Article

Stathmin 1, a marker of PI3K pathway activation and regulator of microtubule dynamics, is expressed in early pelvic serous carcinomas

Department of Medical Oncology, Dana-Farber Cancer Institute, Harvard Medical School, Boston, MA 02215, USA.
Gynecologic Oncology (Impact Factor: 3.69). 06/2011; 123(1):5-12. DOI: 10.1016/j.ygyno.2011.05.021
Source: PubMed

ABSTRACT Most high-grade pelvic serous carcinomas (HGPSCs) arise from fallopian tube epithelium (FTE). To date, few markers have been shown to characterize FTE transformation. Stathmin 1 (STMN1) is a candidate oncogene whose activity is influenced by p53, p27Kip1 (p27), and PI3K/Akt pathway activation. As a microtubule destabilizing protein, STMN1 regulates cytoskeletal dynamics, cell cycle progression, mitosis, and cell migration. This study examines the expression of STMN1 and its negative regulator p27 along the morphologic continuum from normal FTE to invasive carcinoma.
STMN1 and p27 expression were examined by immunohistochemistry (IHC) in benign (n=12) and malignant (n=13) fallopian tubes containing normal epithelium, morphologically benign putative precursor lesions ("p53 signatures"), potential transitional precursor lesions ("proliferative p53 signatures"), tubal intraepithelial carcinoma (TIC), and/or invasive serous carcinoma.

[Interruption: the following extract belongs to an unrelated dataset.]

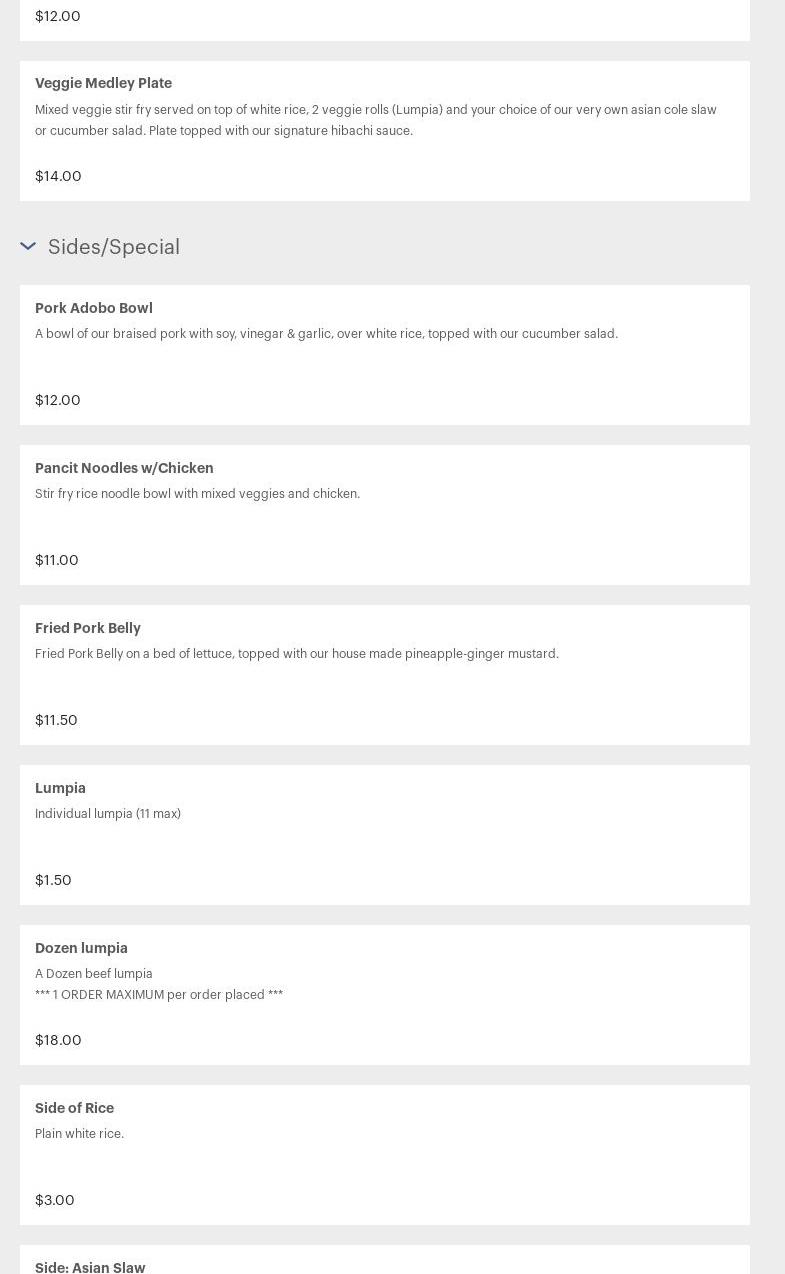
Task: Click the $18.00 Dozen lumpia price
Action: click(58, 1040)
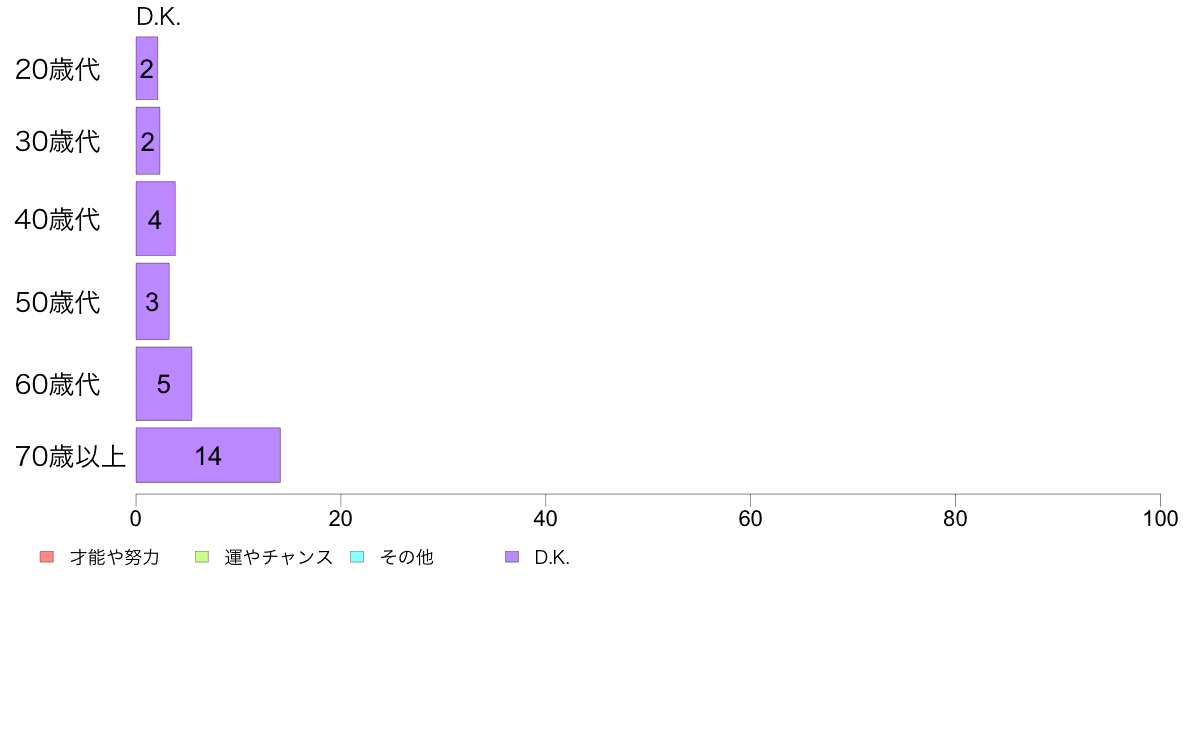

STMN1 expression was further assessed in 131 late-stage HGPSCs diagnosed as primary ovarian and in 6 ovarian cancer cell lines by IHC and Western blot, respectively.
STMN1 expression was absent in benign FTE and infrequently detected in p53 signatures. However, it was weakly expressed in proliferative p53 signatures and robustly induced upon progression to TIC and invasive carcinoma, typically accompanied by decreased p27 levels. STMN1 was expressed in >80% of high-grade serous ovarian carcinomas and cell lines.
STMN1 is a novel marker of early serous carcinoma that may play a role in FTE tumor initiation. Our data are consistent with a model by which STMN1 overexpression, resulting from loss of p27-mediated regulation, may potentiate aberrant cell proliferation, migration, and/or loss of polarity during early tumorigenesis.